それを調整するのが、官僚の仕事の一つなのだから。
「それにしても、ドーンか?」
「ドーン! であります」
「危険ではないのかね?」
動画の中で妖精さんの発言にあったドーン! それがナニを意味するのか? そこまでの判断は付かなかったが、戦闘による破壊行為だとは理解できた。

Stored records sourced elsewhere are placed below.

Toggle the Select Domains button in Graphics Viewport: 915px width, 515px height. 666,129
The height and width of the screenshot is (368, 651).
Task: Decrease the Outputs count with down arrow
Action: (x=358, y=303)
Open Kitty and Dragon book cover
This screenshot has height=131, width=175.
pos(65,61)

「妖精さんが危険な存在であれば、とっくの昔にドーン!とやっているでしょう」
「それもそうだったな」
「それに、妖精さんの前世は日本人です」
「本人の言を信じるのであれば、だがね」
まず、物事を疑ってかかる。これが政治家として必要な資質である。
「飛行機のエンジン火災を消したり、住宅地に落ちそうになった部品を空中で回収したりしていますので、悪い妖精ではないと信じたいですね」
「国民の生命と財産を預かる身としては、相手を完全に信じ切るまで、そこまでは出来ない相談なのだよ」
大臣や政治家というのは、つくづく因果な商売なのだと思い知らされる総理であった。
「最悪を想定して行動すべし、ですね?」
「そうだ。悲観的に準備し、楽観的に対処せよだよ」
「昔に活躍した大先輩にあたる方の金言です」
どうやら、この秘書官は警察官僚の出身だったみたいだ。
「ましてや、相手は魔法という地球人類には、未知の現象まで使いこなしているのだからね」
「それは確かに、そうでしたね。いや、少々浮かれていたようです」
「まあ、この動画を見る限りにおいて、妖精さんに害はなさそうではあるがね」
さすがに、あの妖精さんの言動が演技とまでは思えなかった、一般的な良心を持つ総理であった。
誤解なきように言うと、当然ながら妖精さんは素の状態でアレである。
「それよりも、この妖精さんとコンタクトを取ることは可能か?」
「四方八方手を尽くして、妖精さんと連絡が付くようにします」
「頼んだよ」
そう言って総理は、ソファーへともたれ掛かった。